Data shown section start

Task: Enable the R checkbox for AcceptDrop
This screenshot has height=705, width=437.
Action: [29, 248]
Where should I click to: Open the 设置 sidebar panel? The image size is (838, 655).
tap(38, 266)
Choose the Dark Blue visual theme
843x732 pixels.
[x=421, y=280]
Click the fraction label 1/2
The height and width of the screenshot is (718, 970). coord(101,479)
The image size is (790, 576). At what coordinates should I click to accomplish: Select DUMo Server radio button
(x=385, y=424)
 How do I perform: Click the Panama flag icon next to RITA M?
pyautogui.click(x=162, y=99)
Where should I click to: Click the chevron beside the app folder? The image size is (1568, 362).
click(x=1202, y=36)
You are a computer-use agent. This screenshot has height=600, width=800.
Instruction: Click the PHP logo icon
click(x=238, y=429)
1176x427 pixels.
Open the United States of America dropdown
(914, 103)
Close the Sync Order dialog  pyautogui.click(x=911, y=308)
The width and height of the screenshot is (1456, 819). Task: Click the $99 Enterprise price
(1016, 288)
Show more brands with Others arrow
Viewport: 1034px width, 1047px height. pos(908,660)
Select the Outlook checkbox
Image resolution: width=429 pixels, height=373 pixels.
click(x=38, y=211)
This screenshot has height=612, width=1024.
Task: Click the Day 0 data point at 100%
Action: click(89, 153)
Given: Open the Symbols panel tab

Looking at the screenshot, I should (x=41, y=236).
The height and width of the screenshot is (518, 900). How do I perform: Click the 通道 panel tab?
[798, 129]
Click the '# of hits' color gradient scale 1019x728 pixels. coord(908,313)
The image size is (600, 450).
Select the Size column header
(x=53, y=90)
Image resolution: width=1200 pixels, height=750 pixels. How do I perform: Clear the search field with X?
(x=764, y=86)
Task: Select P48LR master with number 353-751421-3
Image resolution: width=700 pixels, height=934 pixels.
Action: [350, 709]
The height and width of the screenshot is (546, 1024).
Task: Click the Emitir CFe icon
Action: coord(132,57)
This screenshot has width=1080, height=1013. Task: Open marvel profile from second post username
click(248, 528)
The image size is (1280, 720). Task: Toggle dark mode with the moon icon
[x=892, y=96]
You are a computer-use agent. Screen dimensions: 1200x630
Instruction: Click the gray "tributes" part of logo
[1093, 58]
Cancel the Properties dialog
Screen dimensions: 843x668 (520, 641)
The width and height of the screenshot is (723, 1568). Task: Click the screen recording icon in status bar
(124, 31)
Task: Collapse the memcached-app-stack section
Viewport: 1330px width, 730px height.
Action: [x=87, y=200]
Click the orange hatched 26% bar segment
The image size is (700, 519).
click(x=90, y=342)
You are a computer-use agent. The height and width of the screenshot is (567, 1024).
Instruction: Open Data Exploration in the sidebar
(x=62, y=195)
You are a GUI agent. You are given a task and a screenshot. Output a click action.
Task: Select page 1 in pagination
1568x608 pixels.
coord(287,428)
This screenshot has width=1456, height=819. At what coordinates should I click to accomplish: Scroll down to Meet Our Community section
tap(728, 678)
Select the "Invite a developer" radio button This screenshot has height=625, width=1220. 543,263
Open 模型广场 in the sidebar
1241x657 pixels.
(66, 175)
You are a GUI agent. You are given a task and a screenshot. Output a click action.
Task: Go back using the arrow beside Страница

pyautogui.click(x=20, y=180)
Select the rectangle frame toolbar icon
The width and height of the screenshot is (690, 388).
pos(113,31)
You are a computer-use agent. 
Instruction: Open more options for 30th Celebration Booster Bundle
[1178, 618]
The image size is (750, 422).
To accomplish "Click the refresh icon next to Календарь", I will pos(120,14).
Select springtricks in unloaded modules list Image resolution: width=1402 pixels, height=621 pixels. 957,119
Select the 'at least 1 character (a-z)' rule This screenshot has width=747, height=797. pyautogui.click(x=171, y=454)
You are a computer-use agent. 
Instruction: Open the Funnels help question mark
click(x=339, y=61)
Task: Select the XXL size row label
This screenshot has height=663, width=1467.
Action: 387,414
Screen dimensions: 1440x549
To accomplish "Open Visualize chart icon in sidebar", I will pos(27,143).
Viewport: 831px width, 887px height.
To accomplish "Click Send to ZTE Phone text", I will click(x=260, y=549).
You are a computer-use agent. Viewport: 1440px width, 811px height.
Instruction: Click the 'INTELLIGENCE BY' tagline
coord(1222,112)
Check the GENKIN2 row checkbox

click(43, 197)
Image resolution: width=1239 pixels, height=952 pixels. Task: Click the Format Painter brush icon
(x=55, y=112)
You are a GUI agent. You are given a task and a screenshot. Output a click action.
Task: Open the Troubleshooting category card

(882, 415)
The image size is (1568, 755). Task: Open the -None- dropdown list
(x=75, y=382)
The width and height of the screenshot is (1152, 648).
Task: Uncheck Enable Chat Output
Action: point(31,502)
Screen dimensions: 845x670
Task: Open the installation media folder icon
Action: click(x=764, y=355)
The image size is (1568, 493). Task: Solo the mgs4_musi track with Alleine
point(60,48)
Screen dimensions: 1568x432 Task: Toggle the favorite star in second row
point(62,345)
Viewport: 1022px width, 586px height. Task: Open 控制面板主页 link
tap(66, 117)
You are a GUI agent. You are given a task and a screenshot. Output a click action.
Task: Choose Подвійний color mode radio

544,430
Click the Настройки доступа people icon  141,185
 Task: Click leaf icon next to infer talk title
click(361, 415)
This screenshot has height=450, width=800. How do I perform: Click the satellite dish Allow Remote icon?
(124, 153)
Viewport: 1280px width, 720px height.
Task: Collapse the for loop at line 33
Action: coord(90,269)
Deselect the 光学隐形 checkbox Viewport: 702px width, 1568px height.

Data shown section end

What the task asks: Which lines above include the word "will"? Pick them out and copy them.

Reply:
To accomplish "Click the refresh icon next to Календарь", I will pos(120,14).
To accomplish "Open Visualize chart icon in sidebar", I will pos(27,143).
To accomplish "Click Send to ZTE Phone text", I will click(x=260, y=549).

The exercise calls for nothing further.